What GRJ said. For a first try it's quite good!
If I understand it, your board design program does not have 3-D rendering (?) so it can be hard to visualize how the parts interact without actually assembling a unit. Back in the day, when designing a board using through-hole parts what I found useful was to place the parts on a 0.1" grid perforated project board. Of course this kind of measure-twice, fabricate boards-once practice has been turned on its head with what has become zero fixed $ penalty to fabricate revisions.
Photo shows a couple other ideas. Those screw-terminal connectors come in 0.1" pitch. I see you're using 0.2" pitch which obviously take up a good chunk of real-estate. I realize you already have the connectors but maybe next time if size matters. Also, for space savings nothing wrong with standing up the resistor like black diode in above photo with pads spaced 0.1".

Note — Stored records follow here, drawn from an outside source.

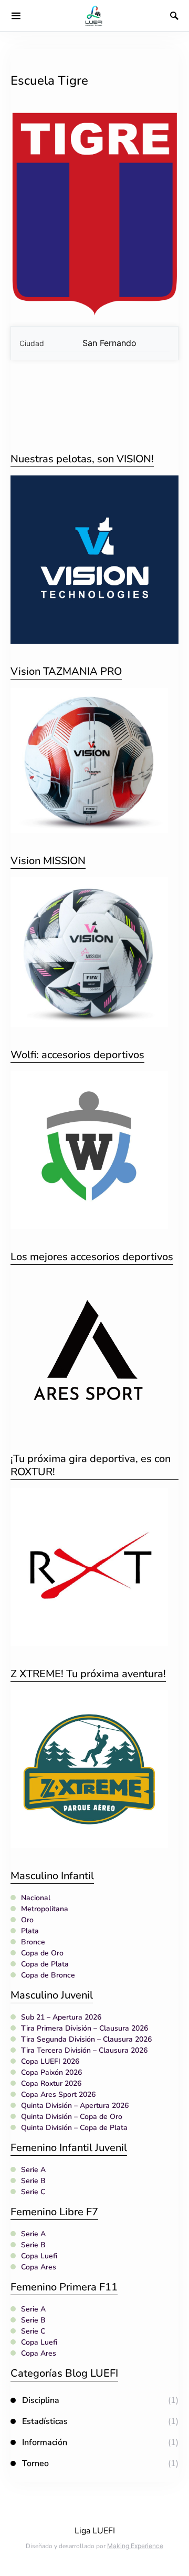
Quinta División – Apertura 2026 (75, 2106)
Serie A (33, 2170)
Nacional (35, 1898)
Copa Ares (38, 2267)
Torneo (35, 2463)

Separately, on your latest revision when you install the component you cover the silkscreen. Your software should allow you to drag the white silkscreen reference designators (R1, RV1, J1, etc.) or labels/symbols (AC IN, +, etc.) so you can see them after the parts are mounted. Note on GRJ's board how lettering is outside the footprint of the parts. And for your RV1, it's usually customary to have a square-pad for pin 1; or for symmetrical parts like this (can be installed either way) at least some silkscreen indictor showing notch, tab or in this case maybe a small circle showing which end has the adjustment screw.